• **Work item**:
Search the records that follow and extract every line containing the string "folder".

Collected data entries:
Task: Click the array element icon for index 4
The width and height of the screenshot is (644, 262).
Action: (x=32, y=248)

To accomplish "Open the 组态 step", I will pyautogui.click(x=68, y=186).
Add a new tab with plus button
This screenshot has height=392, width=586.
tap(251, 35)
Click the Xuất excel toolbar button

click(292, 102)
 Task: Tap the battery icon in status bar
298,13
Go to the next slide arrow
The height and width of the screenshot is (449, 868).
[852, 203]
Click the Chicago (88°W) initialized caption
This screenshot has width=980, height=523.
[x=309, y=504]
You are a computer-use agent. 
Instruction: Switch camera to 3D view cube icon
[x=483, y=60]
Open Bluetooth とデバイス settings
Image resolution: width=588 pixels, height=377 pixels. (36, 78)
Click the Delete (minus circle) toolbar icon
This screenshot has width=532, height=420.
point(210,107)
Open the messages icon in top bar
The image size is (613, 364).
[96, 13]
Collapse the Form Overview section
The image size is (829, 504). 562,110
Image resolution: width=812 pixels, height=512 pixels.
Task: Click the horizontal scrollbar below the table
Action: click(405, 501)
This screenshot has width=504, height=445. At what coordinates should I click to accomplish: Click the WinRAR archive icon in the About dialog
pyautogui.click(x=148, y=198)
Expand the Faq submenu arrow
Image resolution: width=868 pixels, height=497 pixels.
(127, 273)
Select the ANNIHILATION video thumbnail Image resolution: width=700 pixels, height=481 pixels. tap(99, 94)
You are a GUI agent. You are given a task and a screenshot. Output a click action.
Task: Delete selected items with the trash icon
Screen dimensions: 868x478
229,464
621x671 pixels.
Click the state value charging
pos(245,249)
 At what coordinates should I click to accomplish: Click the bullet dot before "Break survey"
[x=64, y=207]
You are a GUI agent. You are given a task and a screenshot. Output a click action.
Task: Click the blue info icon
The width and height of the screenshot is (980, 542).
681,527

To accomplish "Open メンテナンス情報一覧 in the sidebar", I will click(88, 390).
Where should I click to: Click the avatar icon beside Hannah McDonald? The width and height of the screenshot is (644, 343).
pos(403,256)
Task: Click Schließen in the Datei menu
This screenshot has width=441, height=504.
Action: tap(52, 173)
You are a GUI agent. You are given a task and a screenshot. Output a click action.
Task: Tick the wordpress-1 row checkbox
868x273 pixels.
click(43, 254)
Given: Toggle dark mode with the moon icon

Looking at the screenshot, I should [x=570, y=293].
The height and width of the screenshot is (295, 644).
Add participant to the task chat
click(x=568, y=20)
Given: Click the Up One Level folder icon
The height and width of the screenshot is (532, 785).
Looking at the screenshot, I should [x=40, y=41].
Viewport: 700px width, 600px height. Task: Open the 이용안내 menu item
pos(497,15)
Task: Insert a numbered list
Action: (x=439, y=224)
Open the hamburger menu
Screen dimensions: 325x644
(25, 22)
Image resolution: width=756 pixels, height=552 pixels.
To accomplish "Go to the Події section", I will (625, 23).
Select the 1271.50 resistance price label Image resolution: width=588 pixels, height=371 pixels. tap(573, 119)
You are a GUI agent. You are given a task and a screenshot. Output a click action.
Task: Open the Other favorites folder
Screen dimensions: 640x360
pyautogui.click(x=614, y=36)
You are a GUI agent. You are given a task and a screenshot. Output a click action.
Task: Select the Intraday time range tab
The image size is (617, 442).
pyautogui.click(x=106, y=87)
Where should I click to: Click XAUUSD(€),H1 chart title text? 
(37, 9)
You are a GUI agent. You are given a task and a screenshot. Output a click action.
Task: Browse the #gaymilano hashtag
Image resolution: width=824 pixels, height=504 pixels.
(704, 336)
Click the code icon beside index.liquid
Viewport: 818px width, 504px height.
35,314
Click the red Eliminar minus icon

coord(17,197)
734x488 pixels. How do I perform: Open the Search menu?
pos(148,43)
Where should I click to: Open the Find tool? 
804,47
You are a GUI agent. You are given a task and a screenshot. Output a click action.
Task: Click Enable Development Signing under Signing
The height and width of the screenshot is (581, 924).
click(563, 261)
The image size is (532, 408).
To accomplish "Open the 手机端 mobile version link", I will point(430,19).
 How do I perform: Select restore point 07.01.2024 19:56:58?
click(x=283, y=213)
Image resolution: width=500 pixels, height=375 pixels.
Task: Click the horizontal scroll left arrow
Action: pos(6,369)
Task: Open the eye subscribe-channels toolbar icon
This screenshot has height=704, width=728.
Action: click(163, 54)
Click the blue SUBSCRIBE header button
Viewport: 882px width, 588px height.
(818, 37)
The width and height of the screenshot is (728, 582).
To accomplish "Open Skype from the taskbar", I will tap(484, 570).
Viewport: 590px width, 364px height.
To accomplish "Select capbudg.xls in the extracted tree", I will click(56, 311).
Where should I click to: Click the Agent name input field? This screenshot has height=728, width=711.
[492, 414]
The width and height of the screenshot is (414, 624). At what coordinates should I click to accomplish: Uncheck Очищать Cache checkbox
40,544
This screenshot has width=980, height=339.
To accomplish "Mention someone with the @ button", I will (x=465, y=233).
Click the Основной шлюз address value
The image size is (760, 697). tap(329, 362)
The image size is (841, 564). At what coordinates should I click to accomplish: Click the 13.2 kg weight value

• **Written answer**:
Given: Click the Up One Level folder icon
Task: Open the Other favorites folder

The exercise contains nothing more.